EXERCISE PROMPT: In the records below, find the line that contains "Anmelden zum Bewerten (118, 1739)" and the line that contains "Impressum (26, 2325)". Set down exactly those lines and every line between them, and nothing more.

━━━ MATERIAL TO PROCESS

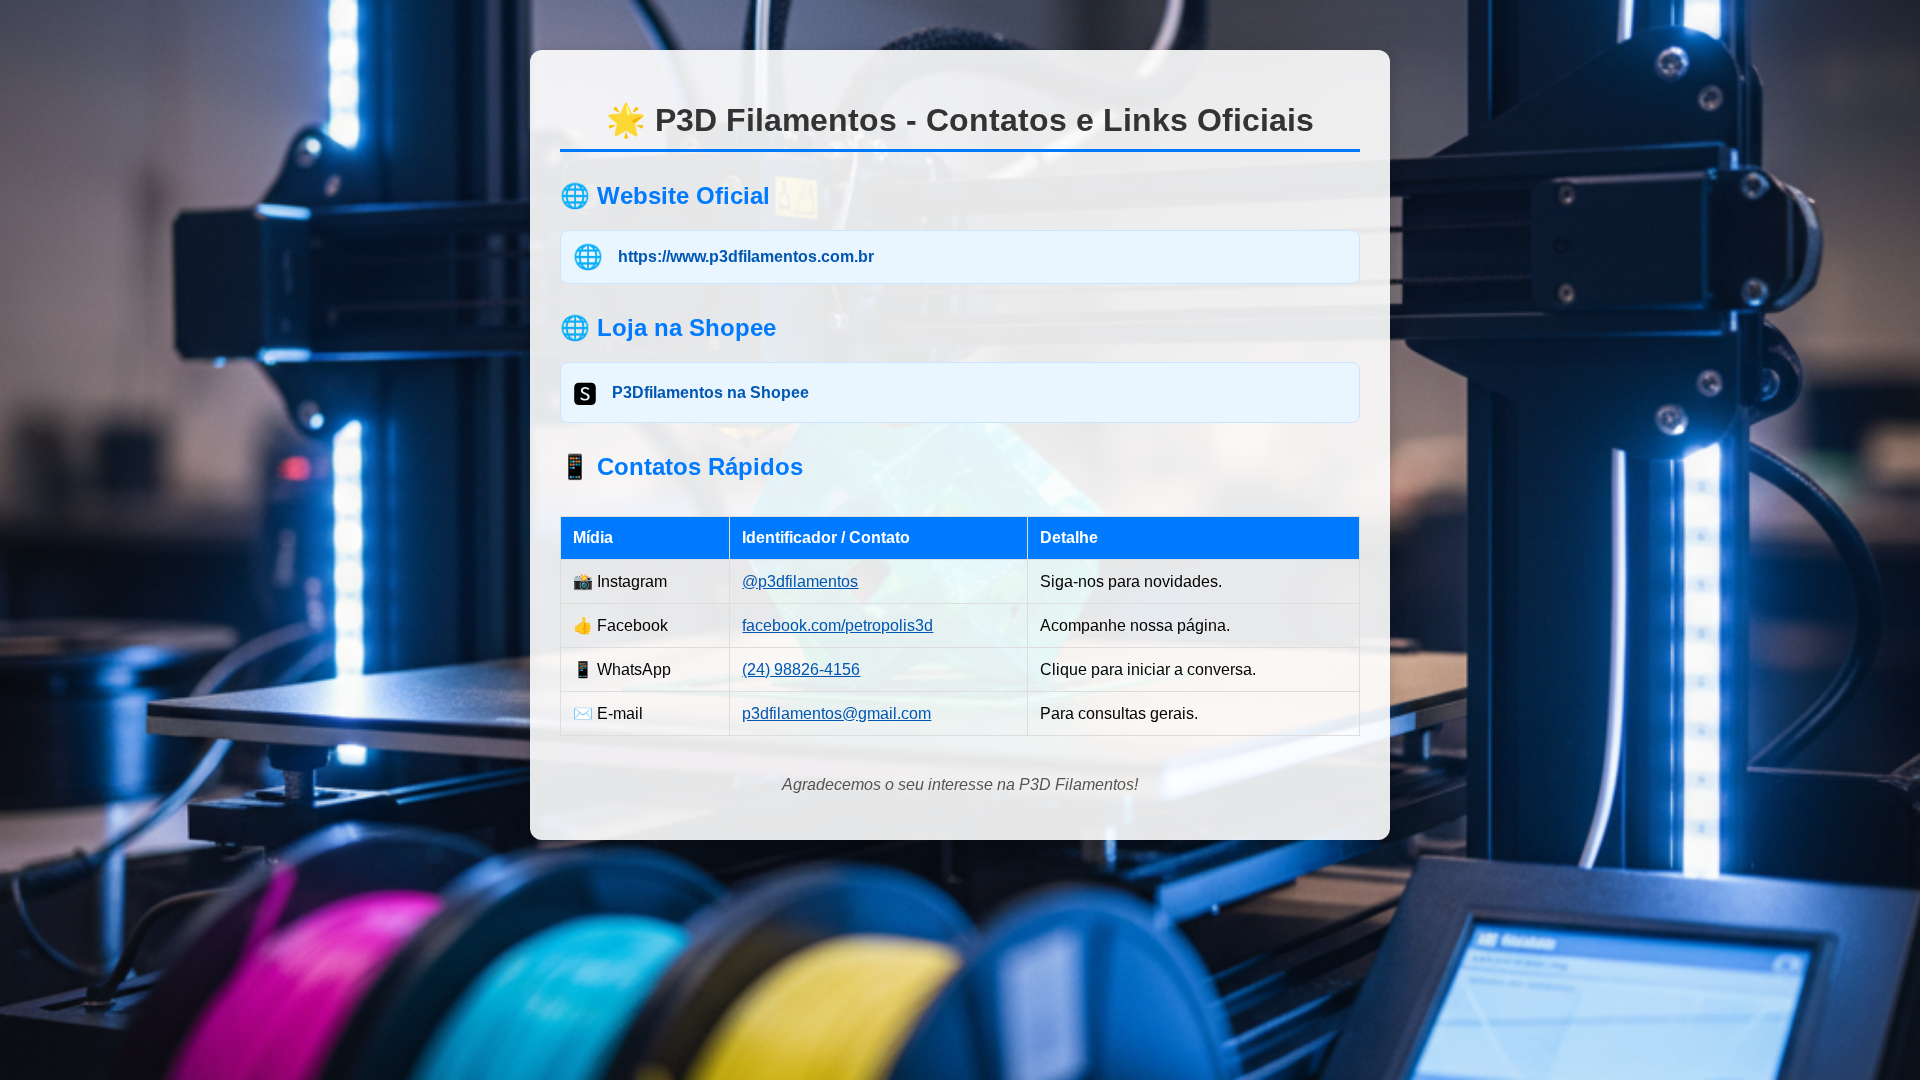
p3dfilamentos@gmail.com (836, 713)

━━━━━━
━━━ MATERIAL TO PROCESS

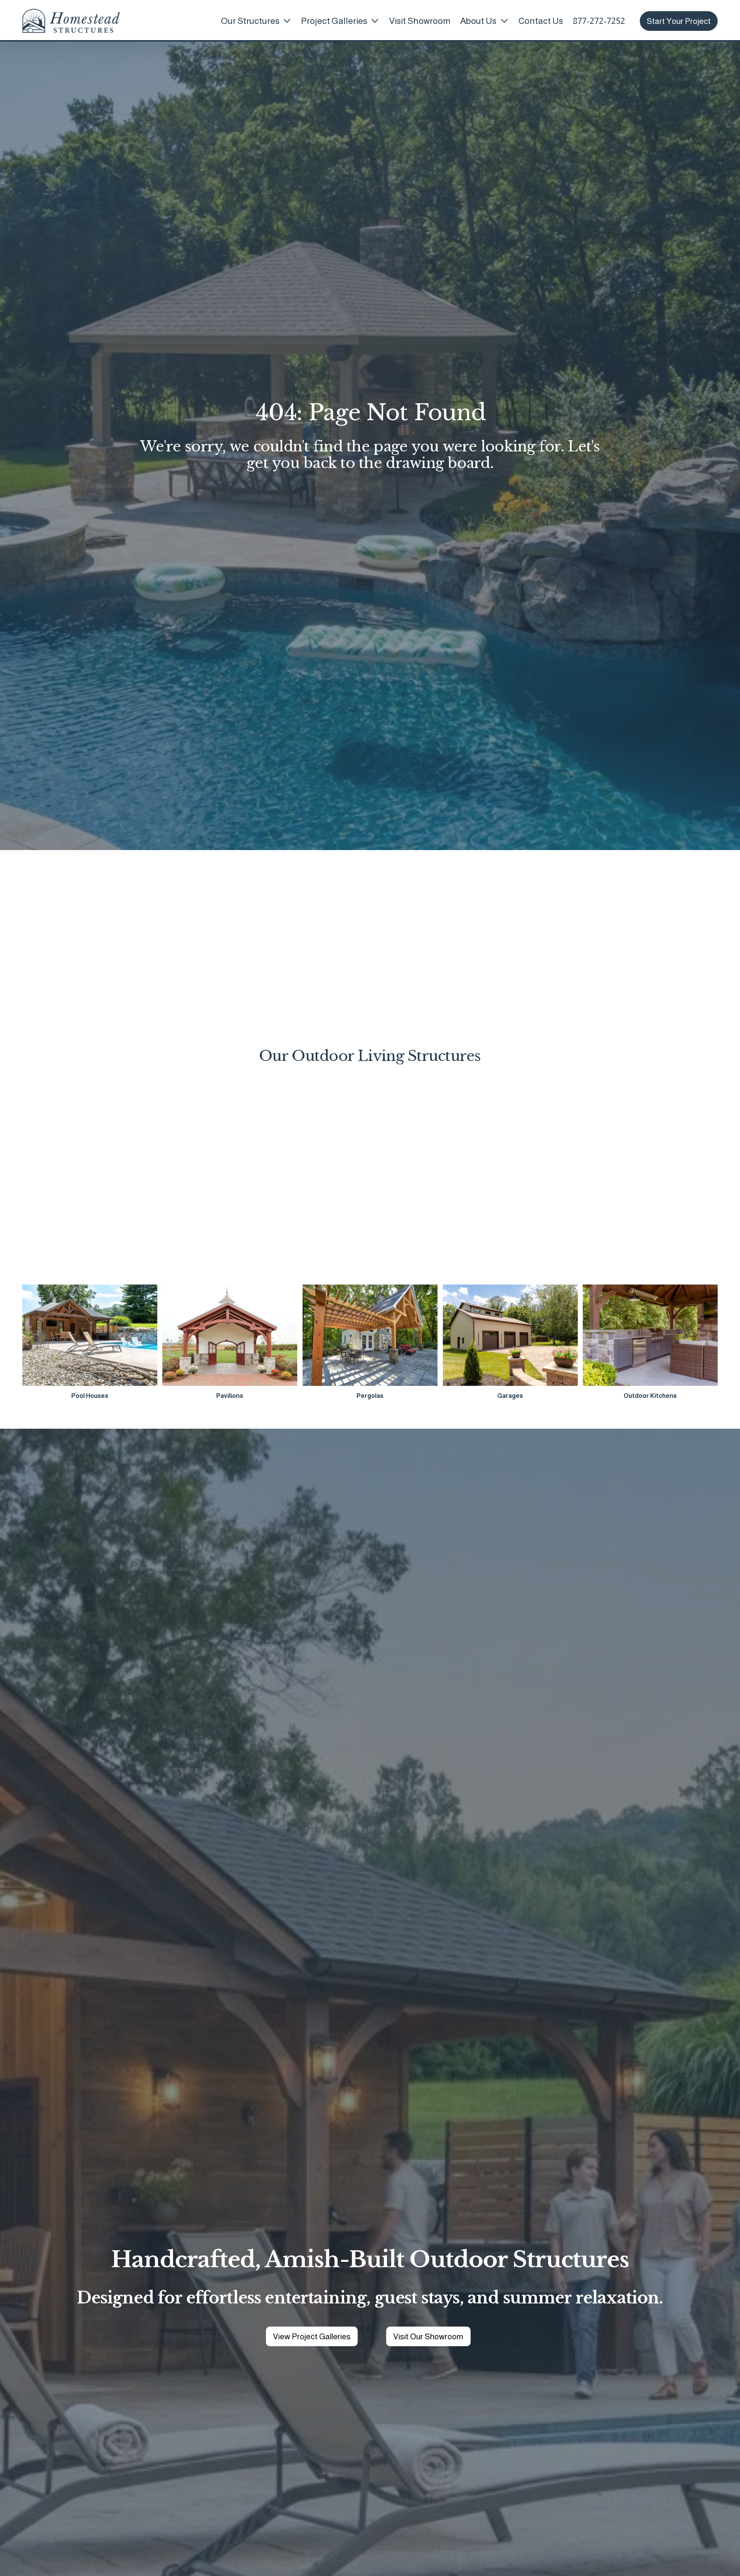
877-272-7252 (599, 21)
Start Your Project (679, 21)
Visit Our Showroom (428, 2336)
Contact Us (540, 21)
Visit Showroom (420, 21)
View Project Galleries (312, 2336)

━━━━━━
━━━ MATERIAL TO PROCESS

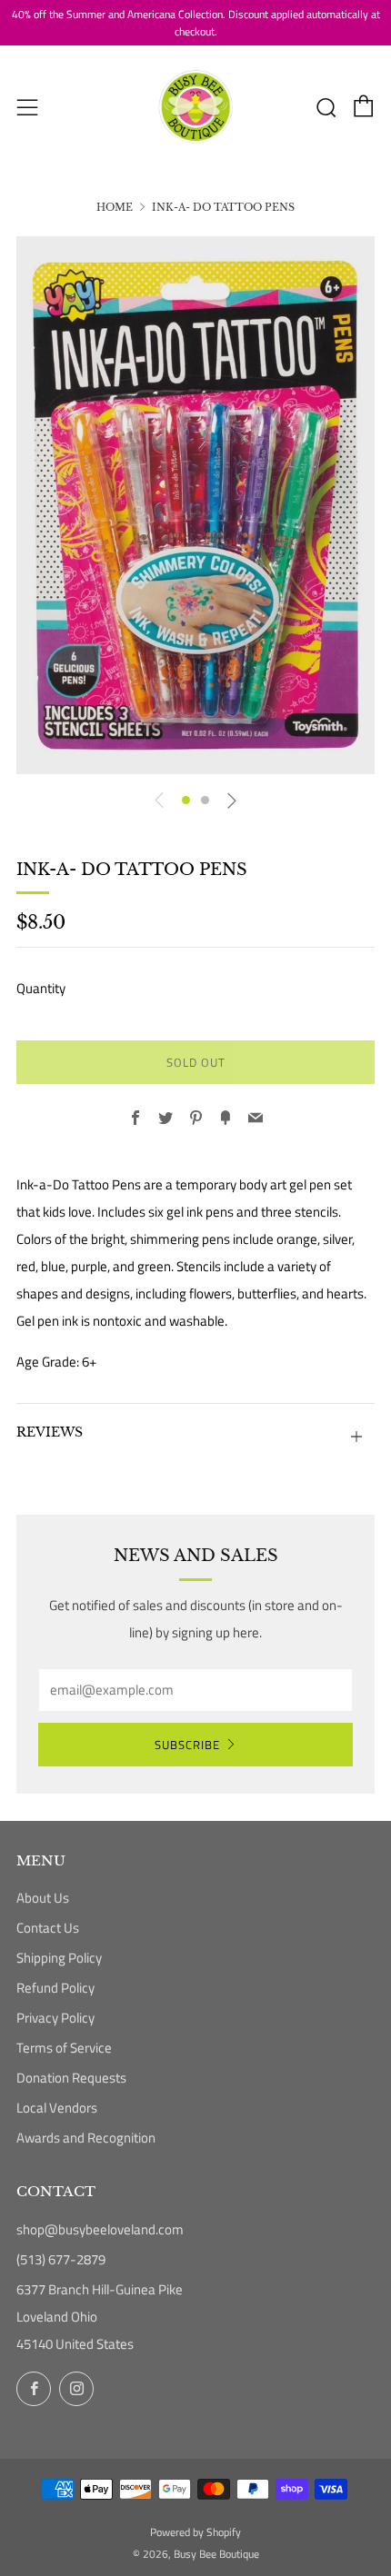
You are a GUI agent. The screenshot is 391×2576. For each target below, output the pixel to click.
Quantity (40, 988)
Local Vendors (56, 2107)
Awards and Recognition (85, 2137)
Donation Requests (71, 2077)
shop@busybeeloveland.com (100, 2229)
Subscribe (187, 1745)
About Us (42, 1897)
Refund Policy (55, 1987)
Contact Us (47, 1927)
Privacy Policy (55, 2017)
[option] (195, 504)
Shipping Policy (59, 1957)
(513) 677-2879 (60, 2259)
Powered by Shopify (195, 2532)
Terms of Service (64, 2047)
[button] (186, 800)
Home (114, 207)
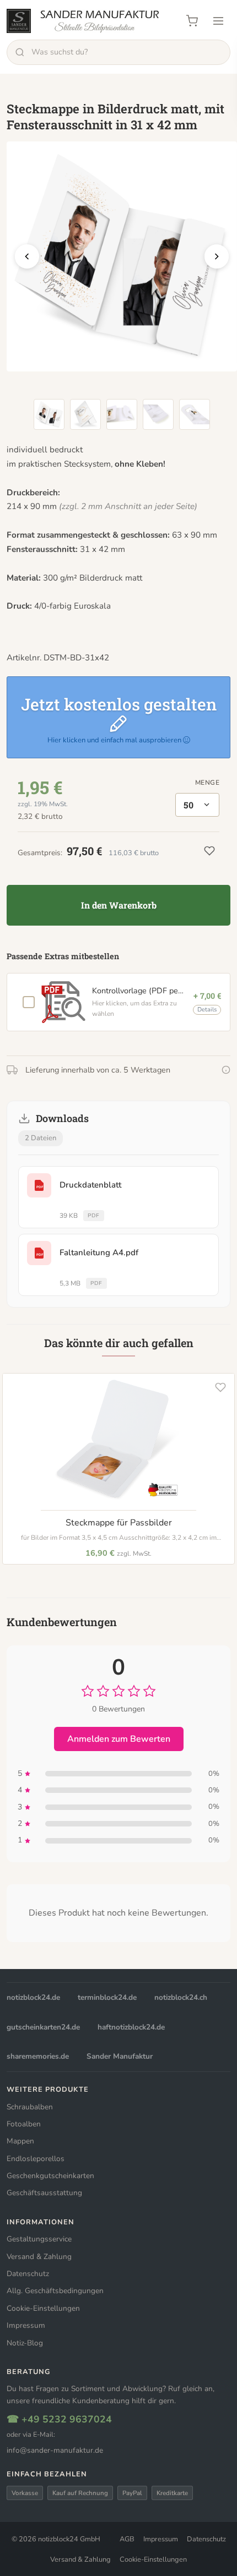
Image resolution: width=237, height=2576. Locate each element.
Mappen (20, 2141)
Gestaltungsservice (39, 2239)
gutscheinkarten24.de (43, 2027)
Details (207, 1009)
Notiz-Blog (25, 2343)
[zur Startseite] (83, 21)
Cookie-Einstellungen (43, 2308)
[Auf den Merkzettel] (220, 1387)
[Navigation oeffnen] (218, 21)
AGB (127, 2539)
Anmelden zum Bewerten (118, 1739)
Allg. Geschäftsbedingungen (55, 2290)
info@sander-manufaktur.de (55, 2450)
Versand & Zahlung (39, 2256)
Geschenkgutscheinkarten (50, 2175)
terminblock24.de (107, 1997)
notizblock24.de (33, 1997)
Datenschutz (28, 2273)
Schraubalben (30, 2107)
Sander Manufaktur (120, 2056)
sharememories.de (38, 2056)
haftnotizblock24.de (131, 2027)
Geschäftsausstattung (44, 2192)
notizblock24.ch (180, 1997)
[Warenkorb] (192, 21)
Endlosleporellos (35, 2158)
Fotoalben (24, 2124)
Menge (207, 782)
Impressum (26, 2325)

━━━━━━

TASK OUTPUT:
Anmelden zum Bewerten (118, 1739)
Allg. Geschäftsbedingungen (55, 2290)
info@sander-manufaktur.de (55, 2450)
Versand & Zahlung (39, 2256)
Geschenkgutscheinkarten (50, 2175)
terminblock24.de (107, 1997)
notizblock24.de (33, 1997)
Datenschutz (28, 2273)
Schraubalben (30, 2107)
Sander Manufaktur (120, 2056)
sharememories.de (38, 2056)
haftnotizblock24.de (131, 2027)
Geschäftsausstattung (44, 2192)
notizblock24.ch (180, 1997)
[Warenkorb] (192, 21)
Endlosleporellos (35, 2158)
Fotoalben (24, 2124)
Menge (207, 782)
Impressum (26, 2325)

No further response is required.